A Cut Above

Kosher meat calms consumer concerns

| March/April 1998


You are what you eat.

This bit of folk wisdom increasingly guides the eating habits of our health-conscious society. Sugar-free, fat-free, all-natural foods have spread through grocery aisles like crabgrass over an anemic lawn. Vegetarians, in particular, wave the banners of animal rights and wholesome eating. But now, even the most enthusiastic carnivore can indulge unapologetically: Kosher meat has arrived.

Actually, kosher meat, a cornerstone of Jewish law, has been around for three thousand years. But over the past few years our taste for it has grown 12 to 15 percent annually. According to Forbes magazine, non-Jewish patronage accounts for nearly all this increase, despite flat food sales overall. Jewish law does not impose dietary restrictions primarily for health reasons, but people equate kosher food with healthy food.

Data segment

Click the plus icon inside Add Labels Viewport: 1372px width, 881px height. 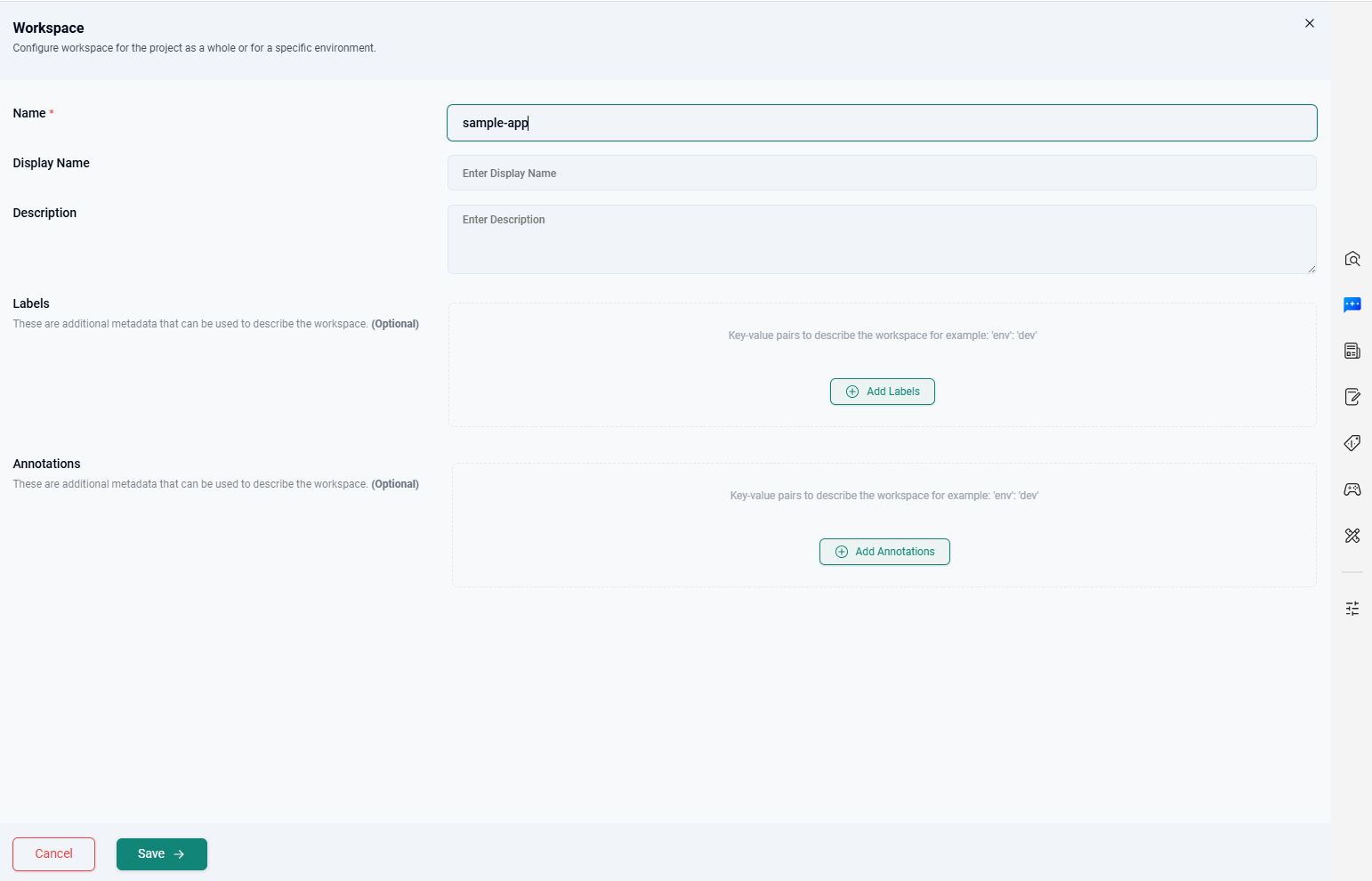pos(853,392)
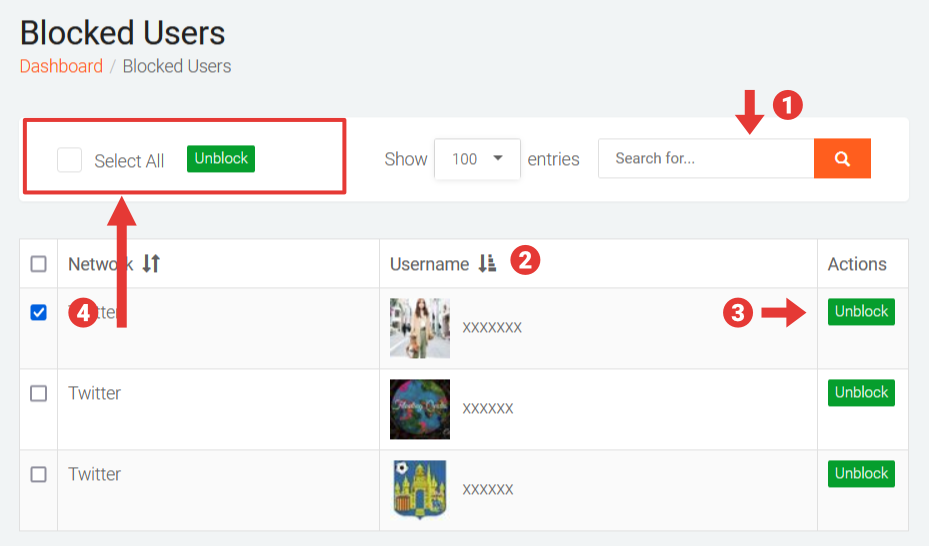Viewport: 929px width, 546px height.
Task: Click the Actions column header
Action: 857,264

Problems to work on
1. Answer these questions using the kosher meat article:
(a) What bit of folk wisdom does the article open with?
(b) According to the article, how long has kosher meat been around?
(c) Which magazine is cited for the claim that non-Jewish patronage accounts for nearly all the increase?
2. Repeat the part of the kosher meat article starting at "A Cut Above" and ending at "with healthy food.", word for word.

Results by task
1.
(a) You are what you eat.
(b) Three thousand years.
(c) Forbes.

2.
A Cut Above

Kosher meat calms consumer concerns

| March/April 1998


You are what you eat.

This bit of folk wisdom increasingly guides the eating habits of our health-conscious society. Sugar-free, fat-free, all-natural foods have spread through grocery aisles like crabgrass over an anemic lawn. Vegetarians, in particular, wave the banners of animal rights and wholesome eating. But now, even the most enthusiastic carnivore can indulge unapologetically: Kosher meat has arrived.

Actually, kosher meat, a cornerstone of Jewish law, has been around for three thousand years. But over the past few years our taste for it has grown 12 to 15 percent annually. According to Forbes magazine, non-Jewish patronage accounts for nearly all this increase, despite flat food sales overall. Jewish law does not impose dietary restrictions primarily for health reasons, but people equate kosher food with healthy food.